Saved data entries

===

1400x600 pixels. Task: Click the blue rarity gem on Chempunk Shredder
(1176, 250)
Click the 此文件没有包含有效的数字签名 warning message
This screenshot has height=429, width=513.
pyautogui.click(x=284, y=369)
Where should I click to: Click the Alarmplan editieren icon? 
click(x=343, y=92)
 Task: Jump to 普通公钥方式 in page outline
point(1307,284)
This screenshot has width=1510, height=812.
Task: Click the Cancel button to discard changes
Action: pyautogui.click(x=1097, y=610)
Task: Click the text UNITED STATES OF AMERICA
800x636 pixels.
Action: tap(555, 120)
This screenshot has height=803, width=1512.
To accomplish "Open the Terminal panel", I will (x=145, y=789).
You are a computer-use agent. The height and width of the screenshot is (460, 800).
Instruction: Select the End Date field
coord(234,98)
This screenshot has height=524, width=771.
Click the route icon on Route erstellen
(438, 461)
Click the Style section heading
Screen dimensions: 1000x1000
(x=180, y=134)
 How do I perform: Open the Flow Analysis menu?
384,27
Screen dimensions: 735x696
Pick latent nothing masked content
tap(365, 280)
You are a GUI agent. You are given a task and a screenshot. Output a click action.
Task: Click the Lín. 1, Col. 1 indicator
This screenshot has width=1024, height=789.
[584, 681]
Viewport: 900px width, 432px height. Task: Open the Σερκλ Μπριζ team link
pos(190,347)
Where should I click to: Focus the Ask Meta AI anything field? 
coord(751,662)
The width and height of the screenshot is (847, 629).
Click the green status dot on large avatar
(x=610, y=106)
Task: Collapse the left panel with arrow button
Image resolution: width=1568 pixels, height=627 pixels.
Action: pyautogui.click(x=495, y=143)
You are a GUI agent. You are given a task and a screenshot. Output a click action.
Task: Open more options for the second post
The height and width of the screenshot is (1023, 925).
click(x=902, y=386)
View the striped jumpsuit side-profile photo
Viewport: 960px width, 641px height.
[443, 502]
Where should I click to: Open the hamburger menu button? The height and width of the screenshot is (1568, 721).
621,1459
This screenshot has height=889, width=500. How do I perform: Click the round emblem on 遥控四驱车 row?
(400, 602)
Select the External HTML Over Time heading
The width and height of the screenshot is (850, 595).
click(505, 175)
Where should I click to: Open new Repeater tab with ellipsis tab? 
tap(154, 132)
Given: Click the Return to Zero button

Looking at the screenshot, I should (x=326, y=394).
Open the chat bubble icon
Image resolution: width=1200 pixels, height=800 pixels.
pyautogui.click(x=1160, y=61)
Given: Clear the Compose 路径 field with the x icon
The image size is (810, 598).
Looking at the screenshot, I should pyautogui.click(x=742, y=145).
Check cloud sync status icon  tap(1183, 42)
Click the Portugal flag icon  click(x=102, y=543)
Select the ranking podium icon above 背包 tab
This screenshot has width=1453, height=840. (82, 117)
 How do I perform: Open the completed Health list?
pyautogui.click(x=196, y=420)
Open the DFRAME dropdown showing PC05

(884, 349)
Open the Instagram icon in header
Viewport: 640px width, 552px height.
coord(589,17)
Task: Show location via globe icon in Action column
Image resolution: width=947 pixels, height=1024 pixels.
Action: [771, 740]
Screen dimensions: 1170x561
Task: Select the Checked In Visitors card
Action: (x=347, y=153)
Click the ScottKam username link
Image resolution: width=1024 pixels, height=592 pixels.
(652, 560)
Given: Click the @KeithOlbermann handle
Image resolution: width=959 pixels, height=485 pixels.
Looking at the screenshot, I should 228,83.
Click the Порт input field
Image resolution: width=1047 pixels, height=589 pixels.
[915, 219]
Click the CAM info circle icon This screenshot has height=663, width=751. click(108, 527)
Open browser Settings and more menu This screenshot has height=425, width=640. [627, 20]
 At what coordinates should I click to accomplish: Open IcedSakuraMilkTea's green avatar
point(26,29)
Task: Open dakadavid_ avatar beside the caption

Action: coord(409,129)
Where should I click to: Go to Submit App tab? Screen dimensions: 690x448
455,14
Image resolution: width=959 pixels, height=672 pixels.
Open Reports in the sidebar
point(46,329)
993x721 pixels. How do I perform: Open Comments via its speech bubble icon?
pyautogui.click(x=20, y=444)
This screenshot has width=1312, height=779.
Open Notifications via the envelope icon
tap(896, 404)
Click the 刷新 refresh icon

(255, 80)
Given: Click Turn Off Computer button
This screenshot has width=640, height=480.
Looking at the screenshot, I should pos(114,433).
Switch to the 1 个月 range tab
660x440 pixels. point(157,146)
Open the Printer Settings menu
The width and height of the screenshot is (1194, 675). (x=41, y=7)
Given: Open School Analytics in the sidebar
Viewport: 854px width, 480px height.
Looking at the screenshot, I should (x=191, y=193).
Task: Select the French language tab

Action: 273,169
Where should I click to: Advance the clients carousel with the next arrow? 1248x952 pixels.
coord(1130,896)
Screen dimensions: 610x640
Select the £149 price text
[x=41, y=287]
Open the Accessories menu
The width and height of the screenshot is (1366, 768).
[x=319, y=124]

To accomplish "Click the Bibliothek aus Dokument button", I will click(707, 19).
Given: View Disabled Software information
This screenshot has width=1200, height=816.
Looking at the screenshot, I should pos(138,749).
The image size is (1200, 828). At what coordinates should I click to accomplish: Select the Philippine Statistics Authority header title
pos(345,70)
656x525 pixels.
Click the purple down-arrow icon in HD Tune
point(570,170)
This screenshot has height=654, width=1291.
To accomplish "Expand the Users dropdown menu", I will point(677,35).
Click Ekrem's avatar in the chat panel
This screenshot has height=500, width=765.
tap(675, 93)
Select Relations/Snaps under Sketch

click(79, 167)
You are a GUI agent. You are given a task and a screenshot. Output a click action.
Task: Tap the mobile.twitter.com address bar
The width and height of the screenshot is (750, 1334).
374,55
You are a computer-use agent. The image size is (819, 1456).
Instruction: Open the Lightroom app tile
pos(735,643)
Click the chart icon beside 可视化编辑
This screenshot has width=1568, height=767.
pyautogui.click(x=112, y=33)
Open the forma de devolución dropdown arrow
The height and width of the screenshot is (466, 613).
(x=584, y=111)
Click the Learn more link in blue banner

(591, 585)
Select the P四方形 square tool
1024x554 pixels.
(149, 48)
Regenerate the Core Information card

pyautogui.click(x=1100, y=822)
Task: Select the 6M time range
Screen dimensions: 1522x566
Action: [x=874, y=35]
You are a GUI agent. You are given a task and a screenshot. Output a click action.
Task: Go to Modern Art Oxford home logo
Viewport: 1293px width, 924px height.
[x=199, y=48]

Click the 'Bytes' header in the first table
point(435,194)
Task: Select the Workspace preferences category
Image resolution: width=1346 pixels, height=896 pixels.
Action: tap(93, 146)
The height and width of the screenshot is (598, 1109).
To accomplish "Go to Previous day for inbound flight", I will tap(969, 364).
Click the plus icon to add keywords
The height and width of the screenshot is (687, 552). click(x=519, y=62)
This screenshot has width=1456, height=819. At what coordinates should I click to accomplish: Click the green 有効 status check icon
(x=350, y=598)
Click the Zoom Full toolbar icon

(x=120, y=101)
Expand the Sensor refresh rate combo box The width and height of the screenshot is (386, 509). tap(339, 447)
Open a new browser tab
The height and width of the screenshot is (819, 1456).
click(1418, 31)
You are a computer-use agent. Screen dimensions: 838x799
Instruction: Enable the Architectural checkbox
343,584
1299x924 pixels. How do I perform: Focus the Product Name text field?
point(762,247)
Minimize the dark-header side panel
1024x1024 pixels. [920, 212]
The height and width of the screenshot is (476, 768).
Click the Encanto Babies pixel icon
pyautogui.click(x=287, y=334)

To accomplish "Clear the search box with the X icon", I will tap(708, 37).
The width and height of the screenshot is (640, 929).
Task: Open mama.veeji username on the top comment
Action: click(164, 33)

===

→ **Task instructions**
Repeat all the data, every line exactly.

→ **Answer to the problem**
1400x600 pixels. Task: Click the blue rarity gem on Chempunk Shredder
(1176, 250)
Click the 此文件没有包含有效的数字签名 warning message
This screenshot has height=429, width=513.
pyautogui.click(x=284, y=369)
Where should I click to: Click the Alarmplan editieren icon? 
click(x=343, y=92)
 Task: Jump to 普通公钥方式 in page outline
point(1307,284)
This screenshot has width=1510, height=812.
Task: Click the Cancel button to discard changes
Action: pyautogui.click(x=1097, y=610)
Task: Click the text UNITED STATES OF AMERICA
800x636 pixels.
Action: tap(555, 120)
This screenshot has height=803, width=1512.
To accomplish "Open the Terminal panel", I will (x=145, y=789).
You are a computer-use agent. The height and width of the screenshot is (460, 800).
Instruction: Select the End Date field
coord(234,98)
This screenshot has height=524, width=771.
Click the route icon on Route erstellen
(438, 461)
Click the Style section heading
Screen dimensions: 1000x1000
(x=180, y=134)
 How do I perform: Open the Flow Analysis menu?
384,27
Screen dimensions: 735x696
Pick latent nothing masked content
tap(365, 280)
You are a GUI agent. You are given a task and a screenshot. Output a click action.
Task: Click the Lín. 1, Col. 1 indicator
This screenshot has width=1024, height=789.
[584, 681]
Viewport: 900px width, 432px height. Task: Open the Σερκλ Μπριζ team link
pos(190,347)
Where should I click to: Focus the Ask Meta AI anything field? 
coord(751,662)
The width and height of the screenshot is (847, 629).
Click the green status dot on large avatar
(x=610, y=106)
Task: Collapse the left panel with arrow button
Image resolution: width=1568 pixels, height=627 pixels.
Action: pyautogui.click(x=495, y=143)
You are a GUI agent. You are given a task and a screenshot. Output a click action.
Task: Open more options for the second post
The height and width of the screenshot is (1023, 925).
click(x=902, y=386)
View the striped jumpsuit side-profile photo
Viewport: 960px width, 641px height.
[443, 502]
Where should I click to: Open the hamburger menu button? The height and width of the screenshot is (1568, 721).
621,1459
This screenshot has height=889, width=500. How do I perform: Click the round emblem on 遥控四驱车 row?
(400, 602)
Select the External HTML Over Time heading
The width and height of the screenshot is (850, 595).
click(505, 175)
Where should I click to: Open new Repeater tab with ellipsis tab? 
tap(154, 132)
Given: Click the Return to Zero button

Looking at the screenshot, I should (x=326, y=394).
Open the chat bubble icon
Image resolution: width=1200 pixels, height=800 pixels.
pyautogui.click(x=1160, y=61)
Given: Clear the Compose 路径 field with the x icon
The image size is (810, 598).
Looking at the screenshot, I should pyautogui.click(x=742, y=145).
Check cloud sync status icon  tap(1183, 42)
Click the Portugal flag icon  click(x=102, y=543)
Select the ranking podium icon above 背包 tab
This screenshot has width=1453, height=840. (82, 117)
 How do I perform: Open the completed Health list?
pyautogui.click(x=196, y=420)
Open the DFRAME dropdown showing PC05

(884, 349)
Open the Instagram icon in header
Viewport: 640px width, 552px height.
coord(589,17)
Task: Show location via globe icon in Action column
Image resolution: width=947 pixels, height=1024 pixels.
Action: [771, 740]
Screen dimensions: 1170x561
Task: Select the Checked In Visitors card
Action: (x=347, y=153)
Click the ScottKam username link
Image resolution: width=1024 pixels, height=592 pixels.
(652, 560)
Given: Click the @KeithOlbermann handle
Image resolution: width=959 pixels, height=485 pixels.
Looking at the screenshot, I should 228,83.
Click the Порт input field
Image resolution: width=1047 pixels, height=589 pixels.
[915, 219]
Click the CAM info circle icon This screenshot has height=663, width=751. click(108, 527)
Open browser Settings and more menu This screenshot has height=425, width=640. [627, 20]
 At what coordinates should I click to accomplish: Open IcedSakuraMilkTea's green avatar
point(26,29)
Task: Open dakadavid_ avatar beside the caption

Action: coord(409,129)
Where should I click to: Go to Submit App tab? Screen dimensions: 690x448
455,14
Image resolution: width=959 pixels, height=672 pixels.
Open Reports in the sidebar
point(46,329)
993x721 pixels. How do I perform: Open Comments via its speech bubble icon?
pyautogui.click(x=20, y=444)
This screenshot has width=1312, height=779.
Open Notifications via the envelope icon
tap(896, 404)
Click the 刷新 refresh icon

(255, 80)
Given: Click Turn Off Computer button
This screenshot has width=640, height=480.
Looking at the screenshot, I should pos(114,433).
Switch to the 1 个月 range tab
660x440 pixels. point(157,146)
Open the Printer Settings menu
The width and height of the screenshot is (1194, 675). (x=41, y=7)
Given: Open School Analytics in the sidebar
Viewport: 854px width, 480px height.
Looking at the screenshot, I should (x=191, y=193).
Task: Select the French language tab

Action: 273,169
Where should I click to: Advance the clients carousel with the next arrow? 1248x952 pixels.
coord(1130,896)
Screen dimensions: 610x640
Select the £149 price text
[x=41, y=287]
Open the Accessories menu
The width and height of the screenshot is (1366, 768).
[x=319, y=124]

To accomplish "Click the Bibliothek aus Dokument button", I will click(707, 19).
Given: View Disabled Software information
This screenshot has width=1200, height=816.
Looking at the screenshot, I should pos(138,749).
The image size is (1200, 828). At what coordinates should I click to accomplish: Select the Philippine Statistics Authority header title
pos(345,70)
656x525 pixels.
Click the purple down-arrow icon in HD Tune
point(570,170)
This screenshot has height=654, width=1291.
To accomplish "Expand the Users dropdown menu", I will point(677,35).
Click Ekrem's avatar in the chat panel
This screenshot has height=500, width=765.
tap(675, 93)
Select Relations/Snaps under Sketch

click(79, 167)
You are a GUI agent. You are given a task and a screenshot. Output a click action.
Task: Tap the mobile.twitter.com address bar
The width and height of the screenshot is (750, 1334).
374,55
You are a computer-use agent. The image size is (819, 1456).
Instruction: Open the Lightroom app tile
pos(735,643)
Click the chart icon beside 可视化编辑
This screenshot has width=1568, height=767.
pyautogui.click(x=112, y=33)
Open the forma de devolución dropdown arrow
The height and width of the screenshot is (466, 613).
(x=584, y=111)
Click the Learn more link in blue banner

(591, 585)
Select the P四方形 square tool
1024x554 pixels.
(149, 48)
Regenerate the Core Information card

pyautogui.click(x=1100, y=822)
Task: Select the 6M time range
Screen dimensions: 1522x566
Action: [x=874, y=35]
You are a GUI agent. You are given a task and a screenshot. Output a click action.
Task: Go to Modern Art Oxford home logo
Viewport: 1293px width, 924px height.
[x=199, y=48]

Click the 'Bytes' header in the first table
point(435,194)
Task: Select the Workspace preferences category
Image resolution: width=1346 pixels, height=896 pixels.
Action: tap(93, 146)
The height and width of the screenshot is (598, 1109).
To accomplish "Go to Previous day for inbound flight", I will tap(969, 364).
Click the plus icon to add keywords
The height and width of the screenshot is (687, 552). click(x=519, y=62)
This screenshot has width=1456, height=819. At what coordinates should I click to accomplish: Click the green 有効 status check icon
(x=350, y=598)
Click the Zoom Full toolbar icon

(x=120, y=101)
Expand the Sensor refresh rate combo box The width and height of the screenshot is (386, 509). tap(339, 447)
Open a new browser tab
The height and width of the screenshot is (819, 1456).
click(1418, 31)
You are a computer-use agent. Screen dimensions: 838x799
Instruction: Enable the Architectural checkbox
343,584
1299x924 pixels. How do I perform: Focus the Product Name text field?
point(762,247)
Minimize the dark-header side panel
1024x1024 pixels. [920, 212]
The height and width of the screenshot is (476, 768).
Click the Encanto Babies pixel icon
pyautogui.click(x=287, y=334)

To accomplish "Clear the search box with the X icon", I will tap(708, 37).
The width and height of the screenshot is (640, 929).
Task: Open mama.veeji username on the top comment
Action: click(164, 33)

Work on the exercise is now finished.